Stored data
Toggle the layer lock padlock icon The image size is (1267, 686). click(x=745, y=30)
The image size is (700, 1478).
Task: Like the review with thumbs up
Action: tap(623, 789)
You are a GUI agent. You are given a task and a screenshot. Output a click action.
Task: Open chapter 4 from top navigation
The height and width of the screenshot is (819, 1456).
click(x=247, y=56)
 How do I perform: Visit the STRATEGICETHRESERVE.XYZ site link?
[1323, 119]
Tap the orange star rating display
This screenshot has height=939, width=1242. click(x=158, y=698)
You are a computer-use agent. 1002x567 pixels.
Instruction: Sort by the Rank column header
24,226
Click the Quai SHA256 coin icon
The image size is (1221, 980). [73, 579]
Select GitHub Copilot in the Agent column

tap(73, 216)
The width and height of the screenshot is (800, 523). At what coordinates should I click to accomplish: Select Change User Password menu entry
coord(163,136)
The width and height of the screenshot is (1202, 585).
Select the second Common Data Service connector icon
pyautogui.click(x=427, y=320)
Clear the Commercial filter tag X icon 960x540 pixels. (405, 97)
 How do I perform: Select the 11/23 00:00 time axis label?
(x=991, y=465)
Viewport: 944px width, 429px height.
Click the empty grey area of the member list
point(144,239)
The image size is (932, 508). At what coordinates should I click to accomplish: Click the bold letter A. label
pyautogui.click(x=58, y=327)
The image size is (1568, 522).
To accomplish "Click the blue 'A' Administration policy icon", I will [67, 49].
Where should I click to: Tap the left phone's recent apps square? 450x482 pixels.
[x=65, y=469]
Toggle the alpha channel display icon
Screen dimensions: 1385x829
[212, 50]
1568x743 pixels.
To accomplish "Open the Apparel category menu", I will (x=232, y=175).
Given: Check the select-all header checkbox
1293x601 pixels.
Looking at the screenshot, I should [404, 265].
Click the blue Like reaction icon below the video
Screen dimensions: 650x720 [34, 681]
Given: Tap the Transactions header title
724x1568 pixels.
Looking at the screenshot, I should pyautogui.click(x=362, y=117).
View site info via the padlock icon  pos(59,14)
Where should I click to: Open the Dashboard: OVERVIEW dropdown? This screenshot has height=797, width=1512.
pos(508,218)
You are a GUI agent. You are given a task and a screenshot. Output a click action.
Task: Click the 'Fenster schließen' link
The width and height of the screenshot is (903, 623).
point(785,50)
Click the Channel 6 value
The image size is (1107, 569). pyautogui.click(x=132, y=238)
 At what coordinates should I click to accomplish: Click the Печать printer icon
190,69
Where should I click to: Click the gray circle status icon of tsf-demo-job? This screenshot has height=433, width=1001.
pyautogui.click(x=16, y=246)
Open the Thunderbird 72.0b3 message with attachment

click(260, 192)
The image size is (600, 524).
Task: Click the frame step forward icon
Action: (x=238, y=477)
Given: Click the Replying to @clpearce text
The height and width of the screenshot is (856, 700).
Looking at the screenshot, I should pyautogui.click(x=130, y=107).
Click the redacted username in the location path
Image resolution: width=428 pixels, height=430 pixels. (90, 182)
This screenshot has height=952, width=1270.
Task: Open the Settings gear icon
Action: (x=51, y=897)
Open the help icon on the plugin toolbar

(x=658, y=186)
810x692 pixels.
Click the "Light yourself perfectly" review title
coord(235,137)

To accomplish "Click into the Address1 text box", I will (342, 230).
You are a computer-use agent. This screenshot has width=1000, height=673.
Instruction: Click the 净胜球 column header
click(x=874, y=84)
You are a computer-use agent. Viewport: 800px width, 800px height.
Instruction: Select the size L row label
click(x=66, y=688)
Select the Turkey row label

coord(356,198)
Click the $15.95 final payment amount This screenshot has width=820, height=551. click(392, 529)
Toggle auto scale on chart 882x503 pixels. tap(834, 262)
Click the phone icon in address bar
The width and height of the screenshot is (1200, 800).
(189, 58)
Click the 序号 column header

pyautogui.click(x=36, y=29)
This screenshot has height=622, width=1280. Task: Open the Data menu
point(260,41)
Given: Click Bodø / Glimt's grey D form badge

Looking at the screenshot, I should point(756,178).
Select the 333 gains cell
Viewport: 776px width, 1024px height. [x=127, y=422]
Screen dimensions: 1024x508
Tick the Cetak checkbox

**Exercise brief:** Report all lines of the data that include the word "text".

**Written response:**
Given: Click the Replying to @clpearce text
To accomplish "Click into the Address1 text box", I will (342, 230).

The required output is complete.